Da kam »Night Train« von Amis ins Spiel:

»Lithium … Ich nahm es in mich auf – dieses Lithium. In unserer Stadt, in Drogenhausen hier, kennt man sich als Polizei rasch aus in der Pharmazie. Lithium ist ein Leichtmetall mit kommerziellen Anwendungsmöglichkeiten bei Schmiermitteln, Legierungen, chemischen Reagenzien. Aber Lithiumkarbonat (eine Art Salz, glaube ich) ist ein Stimmungsstabilisator. Weg war der heitere Himmel. Weil Lithium bei der Behandlung von etwas verwendet wird, was ich mal (präzise und berechtigterweise) den Mike Tyson der psychischen Störungen habe nennen hören: von manisch-depressiven Zuständen.«

Night Train S.75

Die Psychologische Autopsie.

Der Suizid ist der Nachtzug, der dich in die Dunkelheit reißt. Sonst kommt man nicht mit solcher Geschwindigkeit dorthin, nicht auf natürlichem Wege. Man kauft sein Ticket und steigt ein. Das Ticket kostet alles, was du hast. Aber es ist nur einfach. Dieser Zug bringt dich in die Nacht und lässt dich dort. Der Nachtzug.

Night Train S.79

Und für mich damals sehr beunruhigend:

Selbstmord ist eine Männerkiste. Der Versuch ist ein Frauending, mehr als zweimal so wahrscheinlich wie bei Männern. Die Durchführung ist Männersache: mehr als zweimal so wahrscheinlich wie bei den Damen. Es gibt nur eine Tag im Jahr, wo es sicherer ist, ein Mann zu sein. Muttertag.

Night Train S.83

Ich lebe noch, ich habe auf Medikamente und Lithiumtherapie verzichtet; nur den Neurologen gewechselt – er gab seine Praxis eh auf. Das war glaube ich meine Rettung.

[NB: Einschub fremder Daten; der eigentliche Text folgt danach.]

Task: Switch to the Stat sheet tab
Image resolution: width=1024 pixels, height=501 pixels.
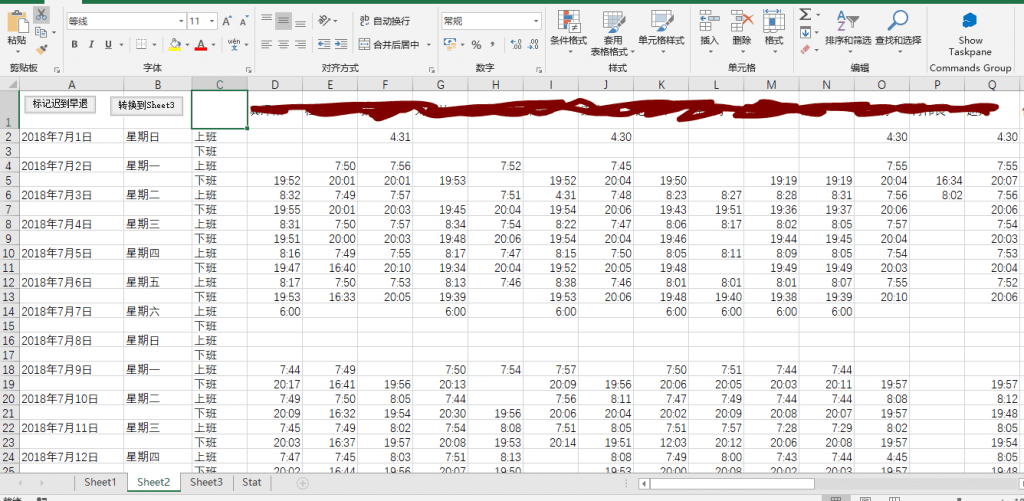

Martin Amis Tod durch Speiseröhrenkrebs berührt mich auch, weil ich im Januar 2014 eines Abends in der Notaufnahme des Krankenhauses landete. Wenige Tage später diagnostizierte ein Gastroenterologe eine heftige Speiseröhren- und Kehlkopfentzündung. »Klippel & Feil(e)« führten zu einem Zwerchfelldefekt, der nicht nur meine Atmung sondern auch die Magenklappe betrifft. Um dem Speiseröhrenkrebs ein Schnippchen zu schlagen, nehme ich seit Januar 2014 jeden Morgen nüchtern meine 20 mg Pantoprazol. Meine Ernährungsgewohnheiten habe ich umgestellt und vermeide alles, was verstärkt Magensäure produziert.